2012/11/27: Since its textbooks are digital, CourseSmart can track how much time each student spends with each page of the book, what chapters they skip, what passages give them trouble, and so forth. By aggregating this information, the company produces an “engagement score” for each student, which is then communicated to the teacher. So far, Villanova University, Rasmussen College, and Texas A&M University at San Antonio have signed on to take part in the experiment. Their enthusiasm for this scheme makes sense: It might help teachers identify difficult material in the textbooks so they can be sure to go over it in class. The system’s next version will also feature a special dashboard so publishers can see student interaction with their textbooks, which would help them present material in a more accessible manner.

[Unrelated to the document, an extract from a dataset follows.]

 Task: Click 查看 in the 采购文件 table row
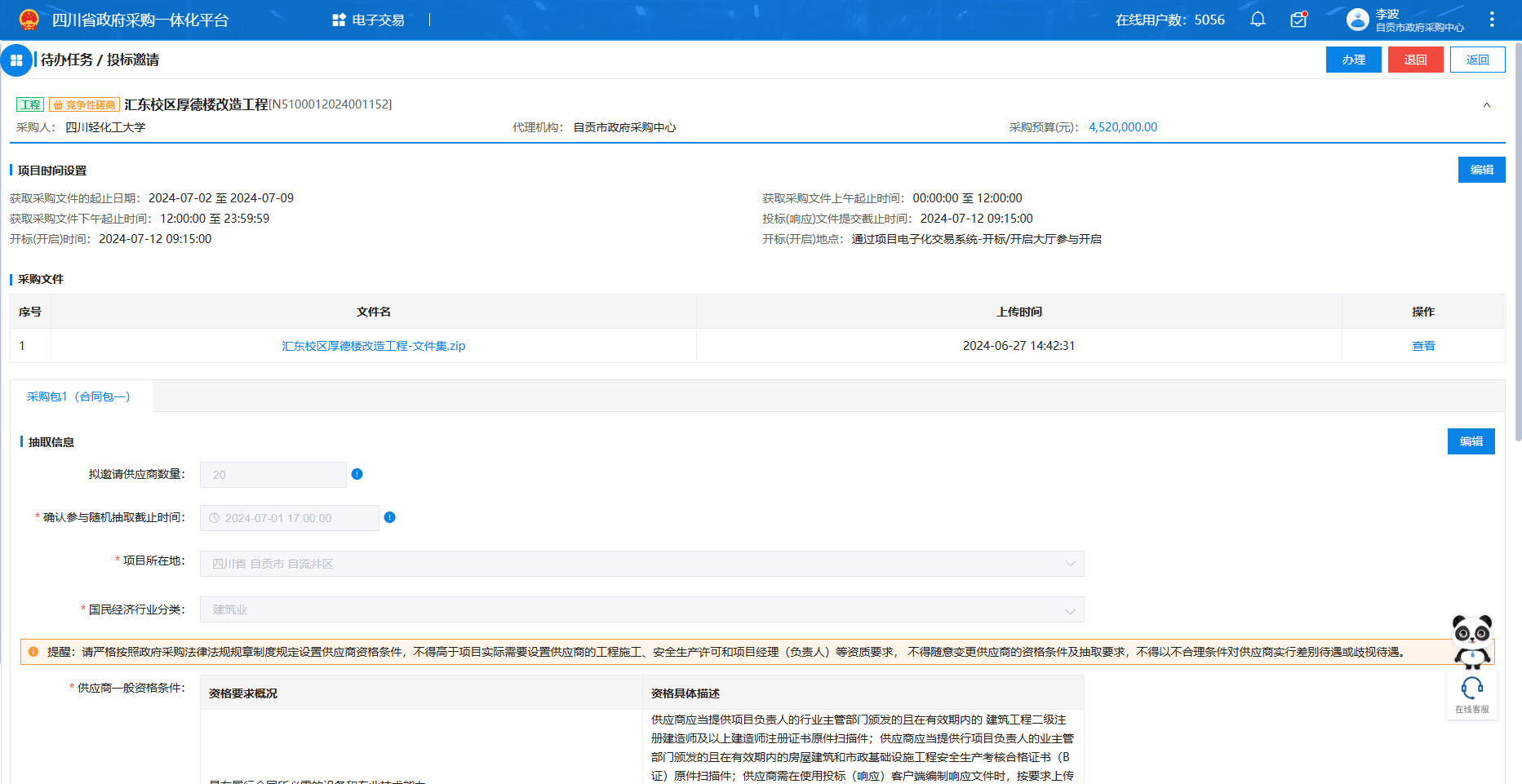pyautogui.click(x=1422, y=346)
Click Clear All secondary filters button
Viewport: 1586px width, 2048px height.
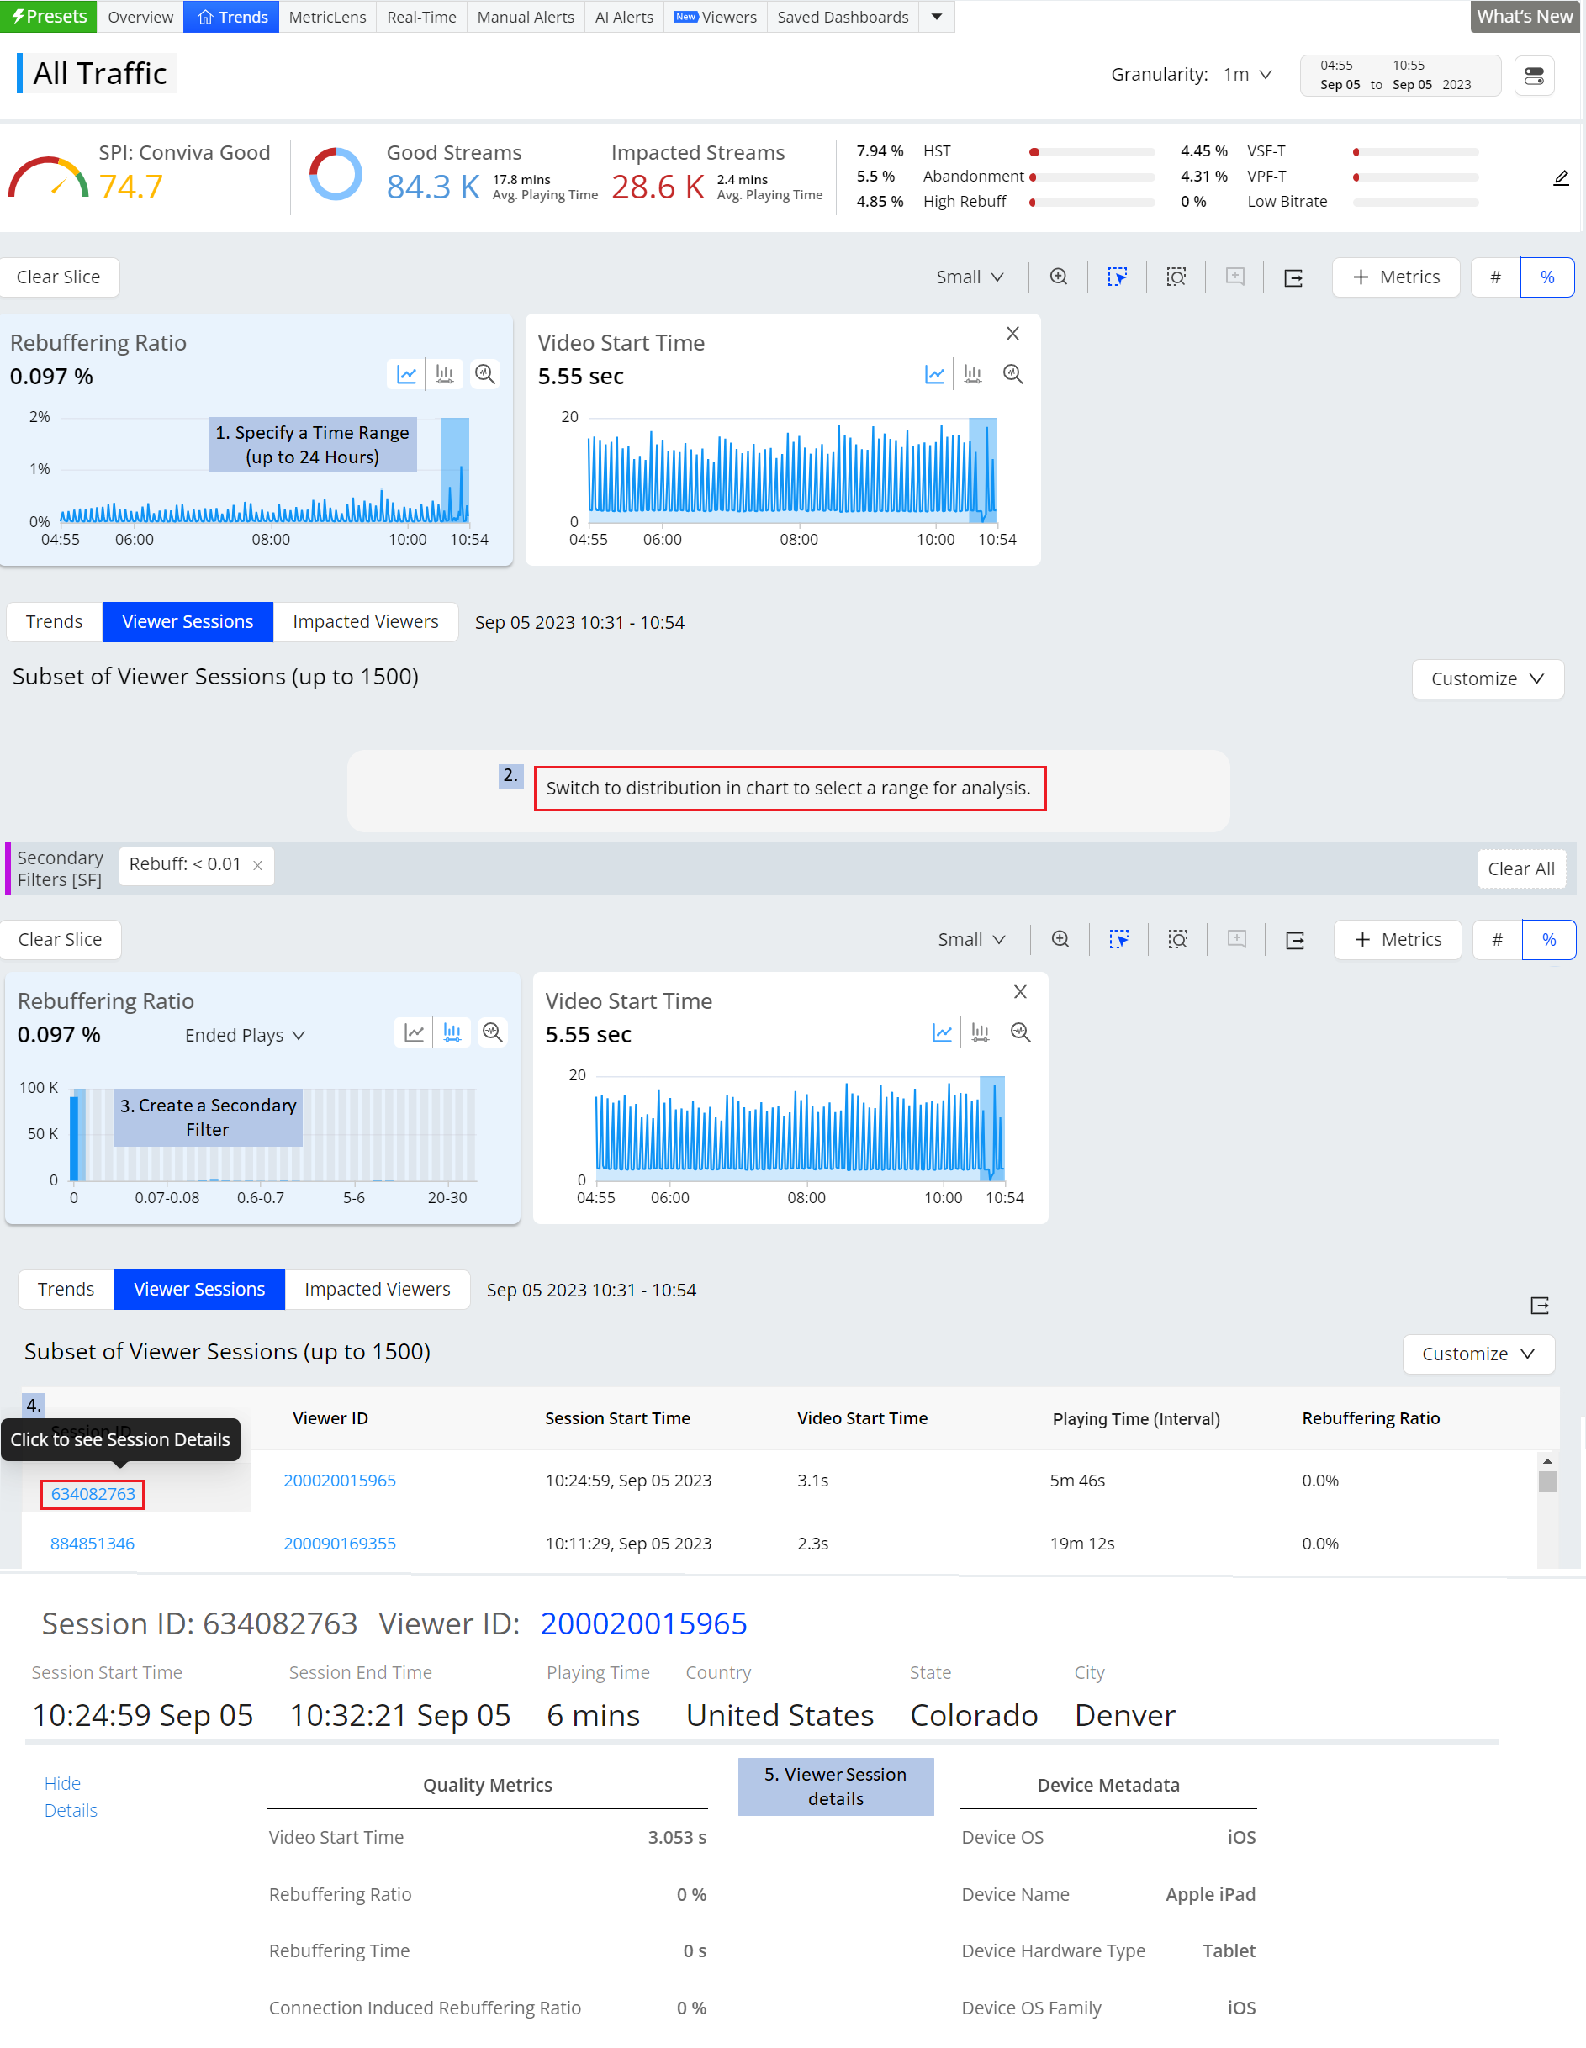pos(1519,868)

But there’s also something eerie about this scheme. Imagine a literature class in which students are assigned to read about George Orwell’s 1984 using electronic textbooks that spy on them as they read. Or consider a history class in which students use such “smart” textbooks to learn about the history of surveillance in the Soviet Union. Students who were pretending to learn the tenets of Marxism-Leninism in the Soviet Union—along with the teachers who were pretending to teach them—may have been violating some of their school’s policies, but it’s hard to fault them for being ”unengaged.”
Such perversity aside, it’s important to ask how the very existence of such self-monitoring textbooks would affect the development of students’ critical thinking, even if it succeeds in dealing with their laziness.